Daily Bulletin Archive

March 14, 2019

Reminder: The file retention period for the GLADE scratch space was increased recently from 60 days to 90 days. Individual files will be removed from scratch automatically when they have not been accessed – read, copied or modified – in more than 90 days. To check a file's last access time, run the command ls -ul <filename>.

The updated retention policy is expected to ease user issues related to managing their data holdings and improve overall file system utilization.

March 11, 2019

Do you have some experience as an HPC system administrator and want to expand your skills? Consider attending Intermediate HPC System Administration, a Linux Clusters Institute workshop scheduled for May 13 to 17 at the University of Oklahoma. The workshop will:

  • Strengthen participants’ overall knowledge of HPC system administration.

  • Focus in-depth on file systems and storage, HPC networks, job schedulers, and Ceph.

  • Provide hands-on training and real-life stories from experienced HPC administrators.

See the workshop page for more information and registration. Early bird registration ends April 15.

March 11, 2019

No Scheduled downtime: Cheyenne, Casper, Campaign Storage, HPSS and GLADE

March 8, 2019

As a result of this week’s upgrade to the InfiniBand switch firmware, MPT version 2.15 is no longer available and the default MPI on Cheyenne is now MPT 2.16. Users with scripts pointing to MPT 2.15 or executables that have been compiled against MPT 2.15 will need to move to a more recent version of MPT as soon as possible as those scripts and executables will likely fail.

The MPT versions currently available on Cheyenne are MPT 2.16, MPT 2.18, and MPT 2.19. CISL recommends that users move to MPT 2.18 or MPT 2.19 as HPE no longer supports MPT 2.16, which will likely be removed from Cheyenne later this year. MPT 2.19 was installed yesterday and the full system software stack will be filled out within the next couple of weeks.

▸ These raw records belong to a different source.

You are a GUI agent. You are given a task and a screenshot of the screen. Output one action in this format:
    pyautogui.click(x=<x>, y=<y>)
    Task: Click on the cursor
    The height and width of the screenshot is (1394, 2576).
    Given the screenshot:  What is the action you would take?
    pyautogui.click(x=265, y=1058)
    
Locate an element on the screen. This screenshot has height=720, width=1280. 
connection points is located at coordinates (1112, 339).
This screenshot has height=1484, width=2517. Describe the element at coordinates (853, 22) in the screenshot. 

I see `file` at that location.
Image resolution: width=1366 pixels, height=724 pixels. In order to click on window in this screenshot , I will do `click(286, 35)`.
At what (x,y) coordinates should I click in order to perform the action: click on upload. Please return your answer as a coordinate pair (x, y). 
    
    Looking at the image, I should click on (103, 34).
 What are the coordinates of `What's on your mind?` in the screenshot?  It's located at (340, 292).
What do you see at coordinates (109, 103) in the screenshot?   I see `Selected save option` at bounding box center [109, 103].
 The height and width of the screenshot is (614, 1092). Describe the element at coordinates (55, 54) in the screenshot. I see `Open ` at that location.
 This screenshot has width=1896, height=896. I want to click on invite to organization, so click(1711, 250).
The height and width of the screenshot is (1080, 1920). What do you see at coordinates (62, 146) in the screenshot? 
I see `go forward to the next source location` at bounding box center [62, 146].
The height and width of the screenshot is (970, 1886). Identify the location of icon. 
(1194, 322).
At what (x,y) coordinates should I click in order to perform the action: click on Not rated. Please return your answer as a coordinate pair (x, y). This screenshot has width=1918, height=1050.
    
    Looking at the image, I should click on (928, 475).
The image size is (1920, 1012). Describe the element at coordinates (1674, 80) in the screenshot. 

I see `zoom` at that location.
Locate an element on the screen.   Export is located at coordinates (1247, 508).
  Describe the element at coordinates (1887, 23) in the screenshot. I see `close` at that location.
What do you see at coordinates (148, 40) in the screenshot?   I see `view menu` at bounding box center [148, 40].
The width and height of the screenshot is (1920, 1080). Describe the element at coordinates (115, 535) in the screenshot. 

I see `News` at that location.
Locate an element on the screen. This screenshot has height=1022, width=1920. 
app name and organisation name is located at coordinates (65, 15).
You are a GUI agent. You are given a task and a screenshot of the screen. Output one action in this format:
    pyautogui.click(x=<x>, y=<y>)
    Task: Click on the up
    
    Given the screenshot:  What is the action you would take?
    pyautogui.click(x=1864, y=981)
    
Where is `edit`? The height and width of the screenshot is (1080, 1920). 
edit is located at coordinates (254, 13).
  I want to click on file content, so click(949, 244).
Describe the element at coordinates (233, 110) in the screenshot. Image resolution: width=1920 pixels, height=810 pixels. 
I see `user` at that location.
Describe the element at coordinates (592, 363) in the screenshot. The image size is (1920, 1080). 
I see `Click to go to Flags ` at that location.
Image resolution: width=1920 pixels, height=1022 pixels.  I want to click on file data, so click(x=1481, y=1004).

If you need assistance with updating your scripts or executables with a newer MPI, please contact CISL help at cislhelp@ucar.edu or call 303-497-2400.

March 6, 2019

The Cheyenne system's compute nodes remain down as of 9 a.m. today and are unavailable for running batch jobs due to unresolved problems following this week’s scheduled maintenance. HPE has been notified and is working with CISL to return the system to users as soon as possible.

The Cheyenne login nodes, Casper cluster, GLADE file system, NCAR's Campaign Storage, Globus data transfer services, and the High Performance Storage System (HPSS) have been restored to service. Users will be informed by Notifier when the Cheyenne compute nodes are back in service.

March 6, 2019

Do you perform data analysis, post-processing, visualization, GPU computing, or machine learning? If you use the Casper cluster, or wish to use future NCAR/CISL resources to conduct such work, we’d like to get your input by asking you to complete this brief CISL Data Analysis and Visualization User Survey by March 15.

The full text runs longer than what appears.